### Your assignment
Print the passage of the Rams preview below word for word, from "In the end, they" to "are stuck in.".

The Los Angeles Rams were the hardest team to get a grasp on in 2019. They got off to a hot 3-0 start, then dropped their next three games to go 3-3. One week, they got hammered by the Baltimore Ravens 45-6. The next week, they went on to smash the Arizona Cardinals 34-7. They would swing back in forth between looking like the team that made the Super Bowl only a year earlier and a team that would be competing for a top-five draft pick.
In the end, they were just about average. Jared Goff is an average quarterback. They had the 16th ranked NFL offense last year by DVOA (their defense came in at ninth), and they finished with a fairly average 9-7 record. Not a bad year, but not the year you would expect to see from a defending NFC Champions.
A majority of the key figures from last season are returning for 2020, so it is hard to see how they get out of the mediocre mud they are stuck in.
The NFL season is almost upon us! Over the next few weeks I will be previewing each of the 32 NFL teams, and ranking them 1-32 as to how likely I believe they are to win Super Bowl LV. This week we continue the list with teams on the fringe of the playoff conversation.
20. Los Angeles Rams
The key duo for the Rams is that of Goff and head coach Sean McVay. McVay seems to be beaming directions into Goff’s mind pre-snap, and Goff operates within a strict, rigid structure as he drives the offense down field. This mostly works, but it also inherently limits the offense’s ceiling.
Getting Todd Gurley and Brandin Cooks out the door may be a relief, as it allows the usage of running backs and receivers to be spread across the offense. But as we saw last season, this offense struggles to remain explosive without some sort of elite offensive weapon. It was Gurley in 2018, then in 2019 Gurley fell off and no one filled that gap. As Cooks struggled to stay healthy, no one emerged to really be a big play threat for the team.
Wide receivers Cooper Kupp and Robert Woods have both been great for the Rams, but just like Goff, both are great at functioning within a rigid system. Neither are a true down-to-down explosive threat. Neither are as great in open space as Gurley, and neither have the explosiveness and speed of Cooks.

(Stored records)

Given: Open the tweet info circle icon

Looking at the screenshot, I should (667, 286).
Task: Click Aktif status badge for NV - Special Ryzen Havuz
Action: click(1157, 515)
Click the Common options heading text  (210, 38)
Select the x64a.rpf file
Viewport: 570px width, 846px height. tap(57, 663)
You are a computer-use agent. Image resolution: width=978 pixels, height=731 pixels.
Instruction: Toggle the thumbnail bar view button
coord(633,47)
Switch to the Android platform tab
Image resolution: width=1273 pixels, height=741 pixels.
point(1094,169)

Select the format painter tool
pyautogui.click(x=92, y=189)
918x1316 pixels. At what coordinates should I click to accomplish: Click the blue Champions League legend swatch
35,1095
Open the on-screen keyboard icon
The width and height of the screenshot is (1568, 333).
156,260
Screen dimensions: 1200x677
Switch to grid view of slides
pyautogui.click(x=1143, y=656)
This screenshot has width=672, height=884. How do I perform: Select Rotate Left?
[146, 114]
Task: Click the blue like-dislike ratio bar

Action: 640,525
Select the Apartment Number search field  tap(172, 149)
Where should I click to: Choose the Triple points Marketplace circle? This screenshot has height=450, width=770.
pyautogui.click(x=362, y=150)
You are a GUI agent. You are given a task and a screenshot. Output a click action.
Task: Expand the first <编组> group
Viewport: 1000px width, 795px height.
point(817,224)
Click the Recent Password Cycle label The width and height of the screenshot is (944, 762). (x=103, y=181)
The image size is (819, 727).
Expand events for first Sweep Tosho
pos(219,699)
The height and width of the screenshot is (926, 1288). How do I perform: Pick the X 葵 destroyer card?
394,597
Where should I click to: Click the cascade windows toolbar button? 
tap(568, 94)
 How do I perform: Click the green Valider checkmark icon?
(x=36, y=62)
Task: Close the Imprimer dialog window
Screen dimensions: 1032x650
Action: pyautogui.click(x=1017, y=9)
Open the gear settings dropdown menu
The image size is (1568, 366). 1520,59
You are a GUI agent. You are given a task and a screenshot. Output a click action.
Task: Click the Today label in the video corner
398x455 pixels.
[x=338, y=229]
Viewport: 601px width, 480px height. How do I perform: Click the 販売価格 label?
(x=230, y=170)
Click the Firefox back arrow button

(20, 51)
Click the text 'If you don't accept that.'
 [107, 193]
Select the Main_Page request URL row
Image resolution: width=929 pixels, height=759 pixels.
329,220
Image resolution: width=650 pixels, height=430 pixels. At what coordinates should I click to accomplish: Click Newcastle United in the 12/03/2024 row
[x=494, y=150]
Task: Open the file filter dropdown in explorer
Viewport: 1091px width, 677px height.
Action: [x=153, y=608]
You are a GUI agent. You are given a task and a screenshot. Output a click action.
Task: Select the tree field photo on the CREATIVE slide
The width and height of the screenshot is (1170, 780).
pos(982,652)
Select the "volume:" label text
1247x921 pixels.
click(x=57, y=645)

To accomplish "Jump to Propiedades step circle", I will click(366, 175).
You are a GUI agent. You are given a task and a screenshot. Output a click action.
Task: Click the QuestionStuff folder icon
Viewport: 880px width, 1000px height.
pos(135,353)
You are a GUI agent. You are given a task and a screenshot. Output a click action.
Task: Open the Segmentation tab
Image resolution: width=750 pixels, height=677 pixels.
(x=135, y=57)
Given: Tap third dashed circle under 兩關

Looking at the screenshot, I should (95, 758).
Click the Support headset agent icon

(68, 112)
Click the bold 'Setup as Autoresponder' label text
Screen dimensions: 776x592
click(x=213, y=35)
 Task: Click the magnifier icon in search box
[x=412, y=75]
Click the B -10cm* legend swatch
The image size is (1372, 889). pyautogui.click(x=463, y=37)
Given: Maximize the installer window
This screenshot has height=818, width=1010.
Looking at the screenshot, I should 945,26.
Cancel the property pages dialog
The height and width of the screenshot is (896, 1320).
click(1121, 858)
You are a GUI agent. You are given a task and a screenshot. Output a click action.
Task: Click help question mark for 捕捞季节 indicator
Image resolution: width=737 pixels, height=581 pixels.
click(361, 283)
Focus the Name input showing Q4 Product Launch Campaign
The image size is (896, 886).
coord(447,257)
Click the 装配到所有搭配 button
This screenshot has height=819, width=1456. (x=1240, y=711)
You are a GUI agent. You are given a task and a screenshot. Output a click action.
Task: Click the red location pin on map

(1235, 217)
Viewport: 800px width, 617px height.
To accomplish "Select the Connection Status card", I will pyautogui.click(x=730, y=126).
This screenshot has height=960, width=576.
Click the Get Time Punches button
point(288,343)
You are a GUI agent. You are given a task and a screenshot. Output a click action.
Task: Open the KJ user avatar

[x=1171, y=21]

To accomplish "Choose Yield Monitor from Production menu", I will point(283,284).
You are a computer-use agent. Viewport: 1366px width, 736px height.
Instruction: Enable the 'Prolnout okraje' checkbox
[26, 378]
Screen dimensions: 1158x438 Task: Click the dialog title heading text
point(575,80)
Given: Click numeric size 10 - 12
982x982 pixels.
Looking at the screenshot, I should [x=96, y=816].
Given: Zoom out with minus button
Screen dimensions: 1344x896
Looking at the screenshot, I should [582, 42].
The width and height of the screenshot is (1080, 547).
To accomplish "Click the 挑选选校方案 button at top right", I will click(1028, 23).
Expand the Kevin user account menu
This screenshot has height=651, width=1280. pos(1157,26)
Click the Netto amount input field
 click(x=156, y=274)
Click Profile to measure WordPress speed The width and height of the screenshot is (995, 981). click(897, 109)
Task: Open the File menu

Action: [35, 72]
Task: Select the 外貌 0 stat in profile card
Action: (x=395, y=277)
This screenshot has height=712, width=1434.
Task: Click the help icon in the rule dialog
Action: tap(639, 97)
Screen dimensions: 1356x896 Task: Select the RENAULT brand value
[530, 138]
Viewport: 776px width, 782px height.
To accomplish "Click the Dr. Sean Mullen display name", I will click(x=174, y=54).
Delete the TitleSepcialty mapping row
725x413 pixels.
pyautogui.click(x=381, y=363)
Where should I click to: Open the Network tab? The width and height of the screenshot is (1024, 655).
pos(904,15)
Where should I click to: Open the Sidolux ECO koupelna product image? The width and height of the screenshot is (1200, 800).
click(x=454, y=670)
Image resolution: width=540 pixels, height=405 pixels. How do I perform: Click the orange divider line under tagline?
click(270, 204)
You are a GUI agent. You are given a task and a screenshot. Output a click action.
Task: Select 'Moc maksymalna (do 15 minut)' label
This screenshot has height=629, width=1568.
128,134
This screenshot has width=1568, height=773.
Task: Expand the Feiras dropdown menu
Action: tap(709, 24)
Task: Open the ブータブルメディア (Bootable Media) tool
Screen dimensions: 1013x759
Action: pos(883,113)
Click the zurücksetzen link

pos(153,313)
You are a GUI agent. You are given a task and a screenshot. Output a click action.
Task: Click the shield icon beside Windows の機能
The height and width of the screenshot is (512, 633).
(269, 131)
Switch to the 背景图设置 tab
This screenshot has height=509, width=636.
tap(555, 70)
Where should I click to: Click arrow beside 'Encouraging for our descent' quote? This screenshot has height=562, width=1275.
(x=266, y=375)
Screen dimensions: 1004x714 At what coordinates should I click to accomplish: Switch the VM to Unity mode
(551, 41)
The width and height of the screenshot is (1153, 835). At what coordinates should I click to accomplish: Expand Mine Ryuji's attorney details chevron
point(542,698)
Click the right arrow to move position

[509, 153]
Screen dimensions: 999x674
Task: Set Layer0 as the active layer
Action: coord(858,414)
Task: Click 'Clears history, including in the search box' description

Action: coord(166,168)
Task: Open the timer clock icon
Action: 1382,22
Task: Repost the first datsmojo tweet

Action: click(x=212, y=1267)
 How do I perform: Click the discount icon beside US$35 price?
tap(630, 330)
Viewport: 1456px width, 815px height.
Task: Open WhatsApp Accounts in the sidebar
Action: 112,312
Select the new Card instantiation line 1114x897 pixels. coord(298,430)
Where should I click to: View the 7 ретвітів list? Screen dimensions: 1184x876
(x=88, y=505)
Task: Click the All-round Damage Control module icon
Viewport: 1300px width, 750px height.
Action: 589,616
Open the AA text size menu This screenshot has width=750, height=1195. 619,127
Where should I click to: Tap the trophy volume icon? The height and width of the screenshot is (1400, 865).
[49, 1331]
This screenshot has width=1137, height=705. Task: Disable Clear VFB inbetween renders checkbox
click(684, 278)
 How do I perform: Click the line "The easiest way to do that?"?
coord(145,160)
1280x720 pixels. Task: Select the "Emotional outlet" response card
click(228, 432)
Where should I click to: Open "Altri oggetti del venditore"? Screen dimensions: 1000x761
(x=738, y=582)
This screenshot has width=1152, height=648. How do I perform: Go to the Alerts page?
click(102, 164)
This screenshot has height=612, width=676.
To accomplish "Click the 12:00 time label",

### Answer to the exercise
In the end, they were just about average. Jared Goff is an average quarterback. They had the 16th ranked NFL offense last year by DVOA (their defense came in at ninth), and they finished with a fairly average 9-7 record. Not a bad year, but not the year you would expect to see from a defending NFC Champions.
A majority of the key figures from last season are returning for 2020, so it is hard to see how they get out of the mediocre mud they are stuck in.